Realizar perícia social e emitir o respectivo parecer técnico são atribuições privativas do assistente social, conforme a Lei de Regulamentação da Profissão (Lei nº 8.662/1993), não podendo ser realizadas por nenhum outro profissional.
A Política Nacional de Assistência Social (PNAS) adota uma concepção ampla de família, reconhecendo-a como um grupo de pessoas unidas por laços de consanguinidade, afinidade ou solidariedade, e a considera o núcleo social básico de acolhida, convívio, autonomia, sustentabilidade e protagonismo social.
Situação hipotética: Um assistente social, recém-contratado por uma ONG, decide implementar imediatamente um projeto de geração de renda para a comunidade local, sem antes realizar um diagnóstico social ou consultar os moradores sobre suas reais necessidades e interesses. Assertiva: Essa prática é metodologicamente correta, pois agiliza a intervenção e demonstra proatividade profissional.
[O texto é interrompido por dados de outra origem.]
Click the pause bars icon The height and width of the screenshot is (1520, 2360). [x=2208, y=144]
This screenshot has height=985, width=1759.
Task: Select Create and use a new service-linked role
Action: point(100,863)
De acordo com o Estatuto da Pessoa com Deficiência (Lei nº 13.146/2015), a acessibilidade é um direito que visa assegurar à pessoa com deficiência a utilização, com segurança e autonomia, dos espaços, transportes, informação e comunicação, inclusive seus sistemas e tecnologias, bem como de outros serviços e instalações abertos ao público.